Detonate First, Ask Questions Never: Auto-Quarantining Phishing URLs

Every reported phishing email used to land on someone’s desk with the same unspoken question attached: “Is this link actually going to ruin my afternoon?” And the only way to answer it was to manually poke at the URL by hand — exactly the kind of work nobody wants and machines don’t mind.

I’d already built a Gmail add-on that lets users report a suspicious email with one click — it captures the message and ships it off for analysis. This pipeline is what happens next: it takes the URLs out of those reported emails, detonates them in a sandbox, reads the verdict, and if the thing is malicious it pulls the message out of inboxes automatically. Less manual triage, faster containment, and one fewer reason for an analyst to sigh audibly.

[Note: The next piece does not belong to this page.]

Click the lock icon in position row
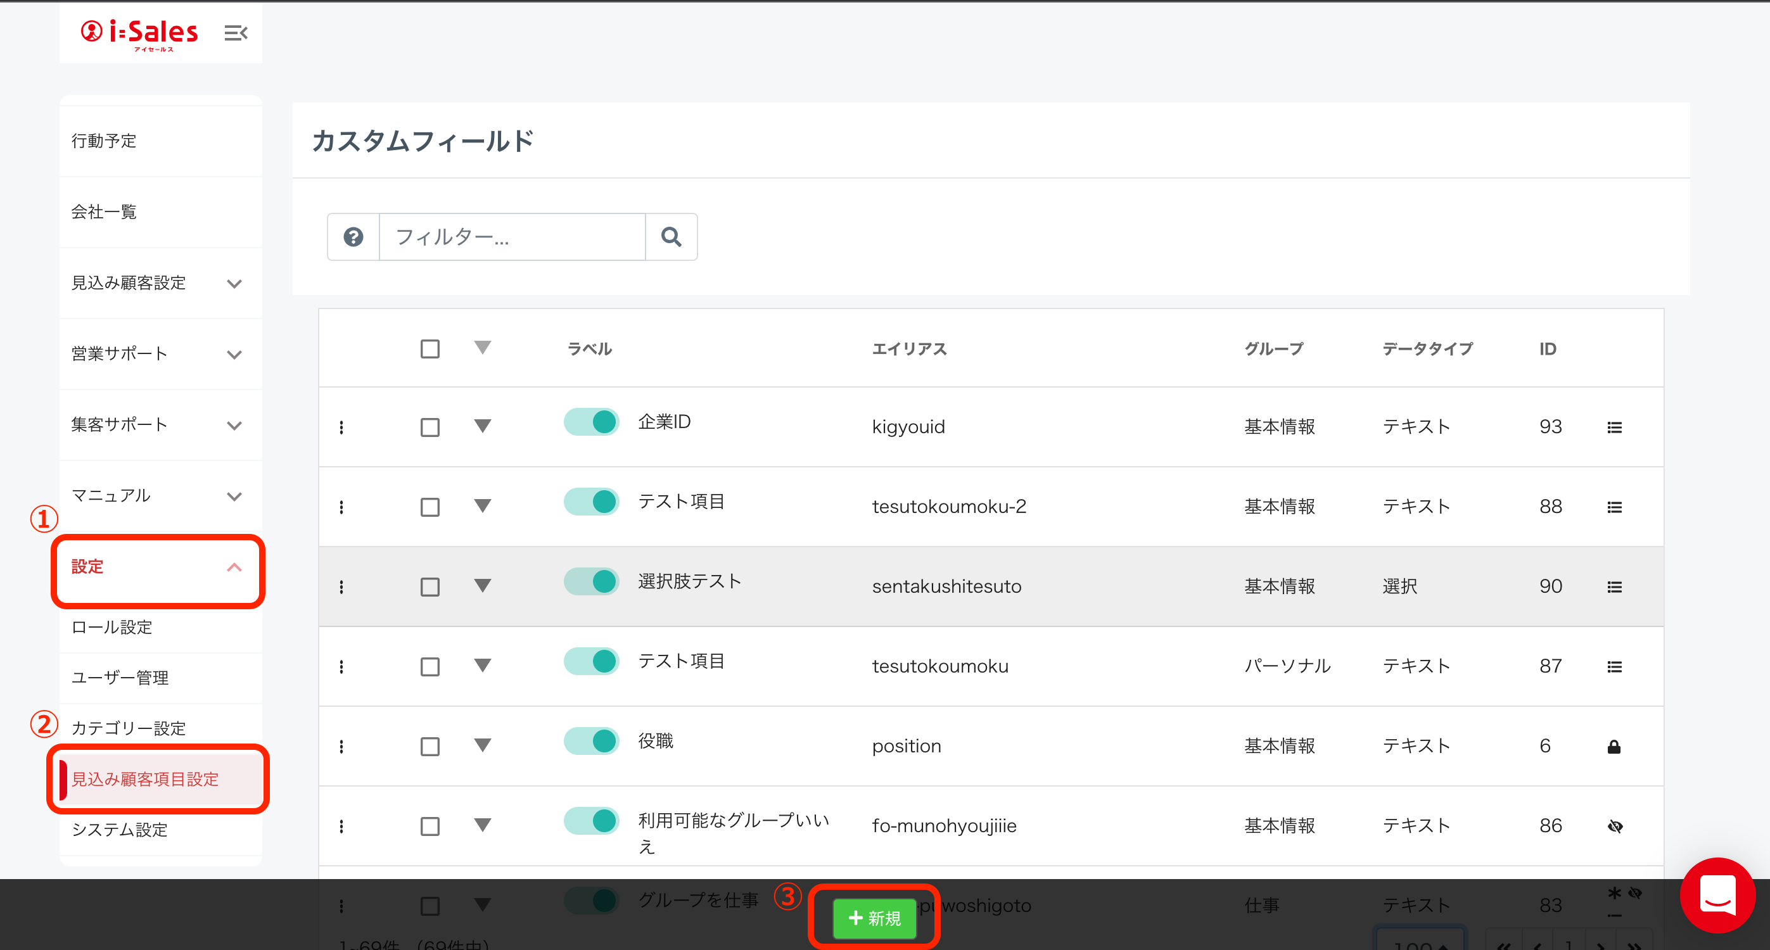click(1614, 747)
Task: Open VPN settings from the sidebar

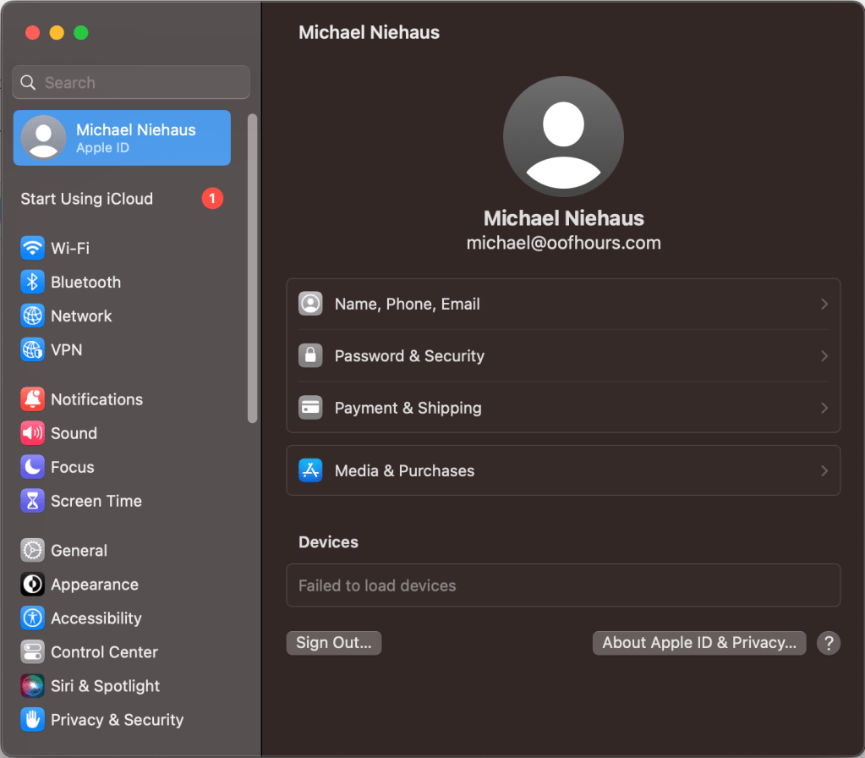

The Problem: Manual Triage Doesn’t Scale (and Neither Does Patience)

Here’s the workflow before automation: a user reports a suspicious email, it goes into a queue, and eventually a human opens it, copies the URL, and runs it through some analysis tool by hand. Then they decide whether to act. By the time all that happens, the email has been sitting in a bunch of inboxes for however long, quietly waiting for someone to click it.

The bottleneck isn’t the analysis itself — sandboxes are good at that. The bottleneck is the human in the loop doing the boring part: extracting the URL, submitting it, waiting, checking back, and finally taking action. That’s a sequence of steps a script can do without getting bored or distracted by Slack.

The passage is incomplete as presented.